Density can mask the cancer from which you think your mammogram is protecting you. If you are not told your breasts are dense and if you think you are being attentive to prevention with an annual mammogram, you might one day feel the bulge of a tumor before it’s even visible on your mammogram. That is my story.
Maine has no such law that requires women be informed of their breast density. Since 2012, there has been a “resolve” on the books, directing a review of strategies to improve communication among patients and physicians. What that really means is that women with dense breasts will continue to be diagnosed with breast cancer late — a bad thing, because early detection matters with breast cancer.
Taylor was lucky her treatment wasn’t as bad as she expected it would be. She’s unusual. For most, recovery from chemotherapy and radiation takes a few years, and it is never actually a full recovery. Breast reconstruction leaves much to be desired. The hit to finances and self-confidence can be disastrous. The loss of time is a waste. Complications large and small never seem to end. Tiny twinges in your body are frightening.
Aren’t we tired yet of women — and men, too — being diagnosed with breast cancer? My family and I have needed to learn the difficult lesson that it’s not always someone else.
We must be doing something wrong.
Billions of dollars have been spent on breast cancer research, and pink is everywhere. Yet people continue to be diagnosed with and die from breast cancer. Once breast cancer is visible on a clear mammogram or MRI, 10 million cancer cells already are present in the body. The National Cancer Institute estimates a woman in the United States has a one-in-eight chance of developing invasive breast cancer during her lifetime. This risk was about one in 11 in 1975. In the U.S. alone, breast cancer kills about 40,000 women and more than 400 men each year and 522,000 women around the world.
We can’t afford more years of business as usual. Little has changed in breast cancer diagnosis and survival. That is why many have lent their support to the national Breast Cancer Coalition Deadline 2020 campaign, which has set a deadline of Jan. 1, 2020, to know how to end breast cancer. Both of Maine’s senators support the deadline.
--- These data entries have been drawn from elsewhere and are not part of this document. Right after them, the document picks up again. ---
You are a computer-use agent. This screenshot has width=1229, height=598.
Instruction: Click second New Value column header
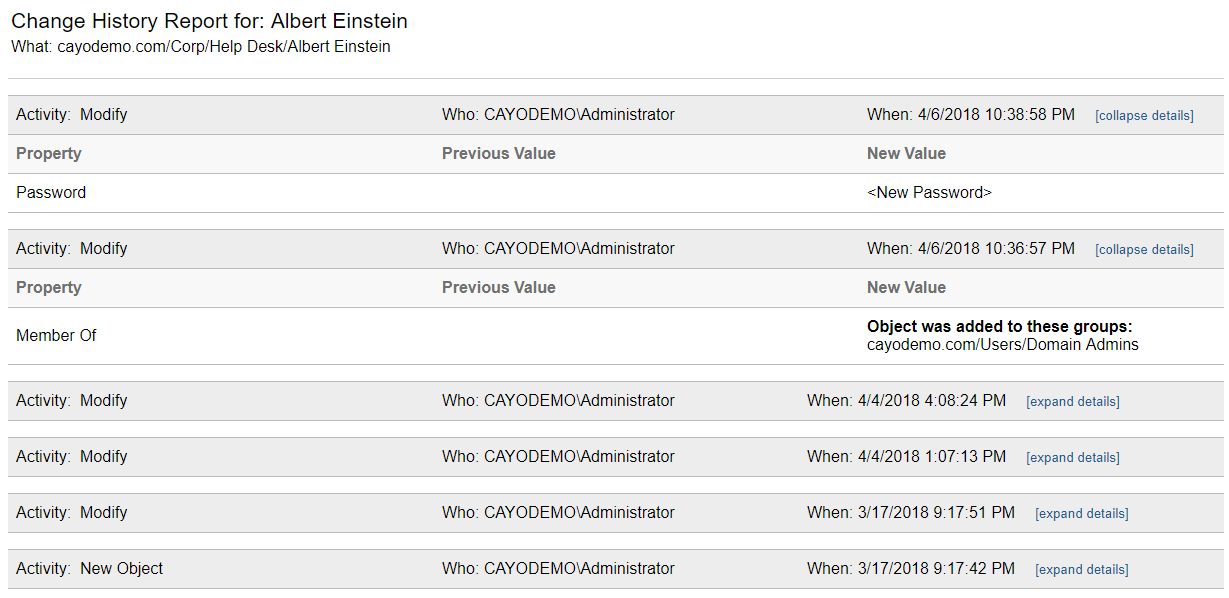906,288
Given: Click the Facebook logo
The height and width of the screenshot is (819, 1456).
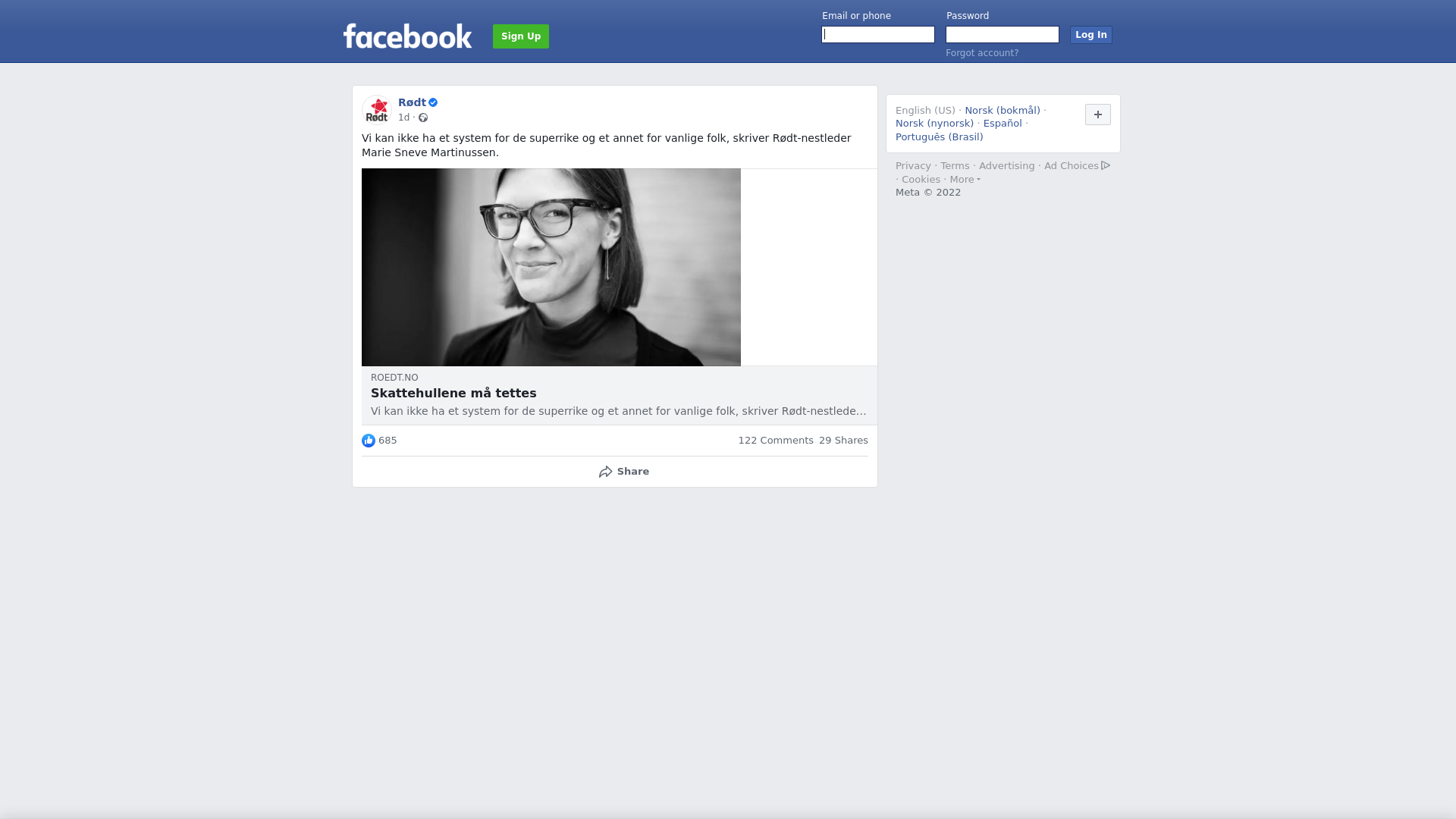Looking at the screenshot, I should pyautogui.click(x=408, y=36).
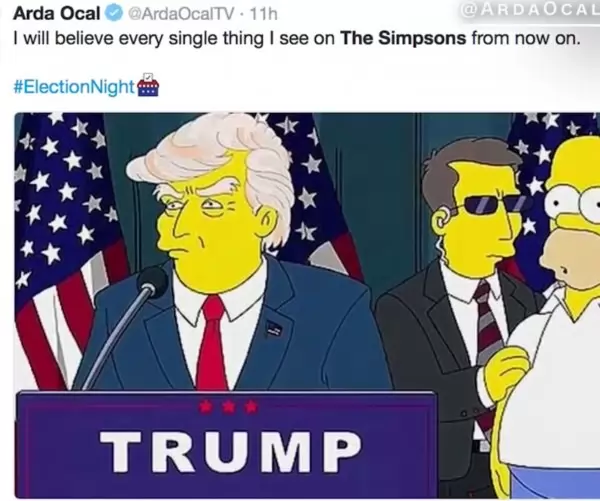Click the bold The Simpsons text
The height and width of the screenshot is (501, 600).
pyautogui.click(x=403, y=38)
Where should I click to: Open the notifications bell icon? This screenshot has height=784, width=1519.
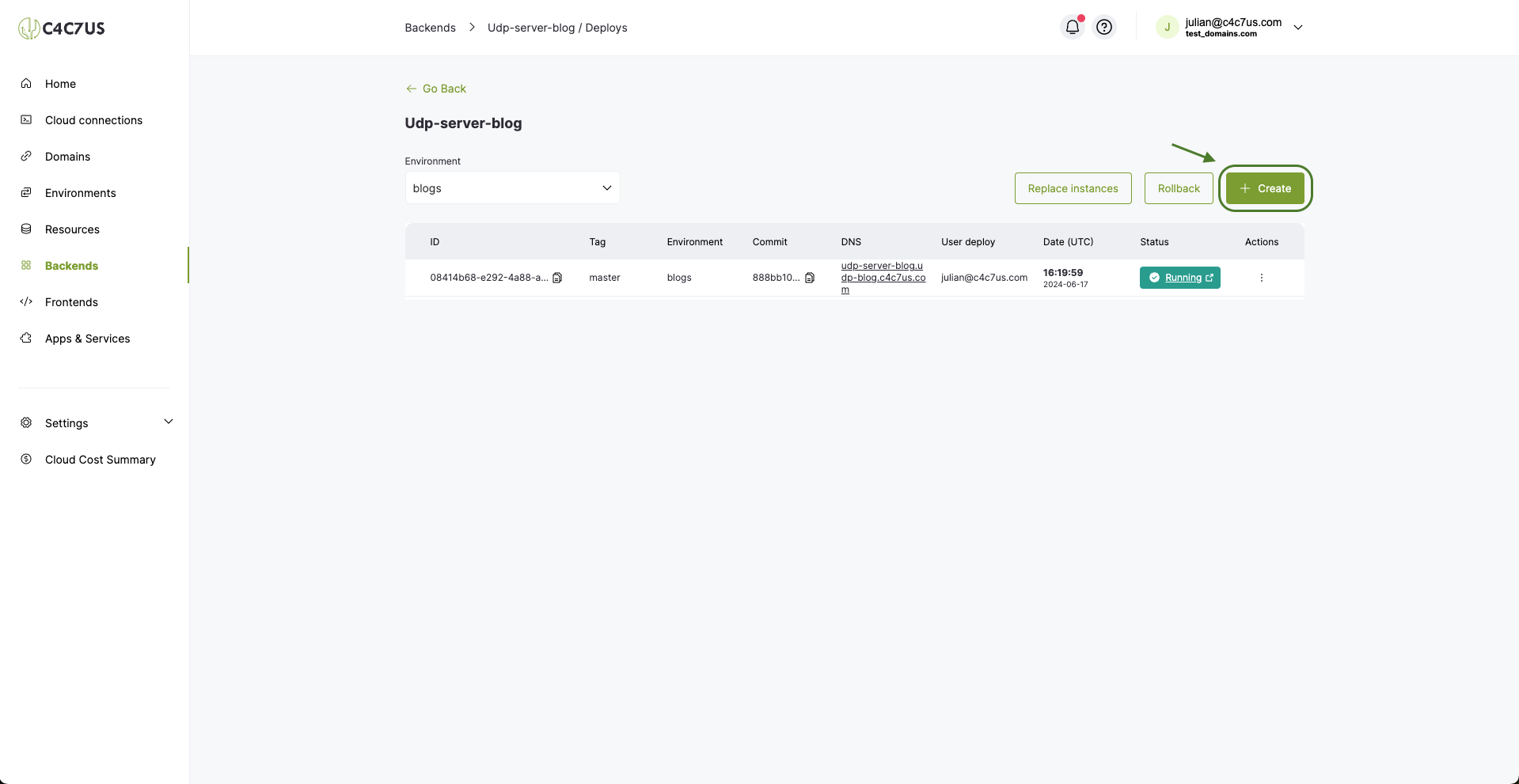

One of the most important actions the National Breast Cancer Coalition is taking to know how to prevent breast cancer is by working with researchers and patient advocates on the Artemis Project for a preventive breast cancer vaccine. That’s right — research focused solely on a vaccine to prevent breast cancer. The coalition imagines a world where we do not need to worry about toxic treatments because no one needs to be treated. Another component to the Artemis Project is an initiative that examines metastasis, the process by which cancer spreads and becomes lethal.
Pink shirts, earlier detection and more research on treatment haven’t changed breast cancer’s prognosis. A vaccine preventing breast cancer doesn’t need to be a dream. It should be possible in the lifetimes of our children so they will never be diagnosed with breast cancer, nor will their mothers or aunts or grandmothers or friends.
Nancy Greene of Deer Isle is a semi-retired psychotherapist. She is a member of the National Breast Cancer Coalition, the Maine Breast Cancer Coalition and Are You Dense Advocacy.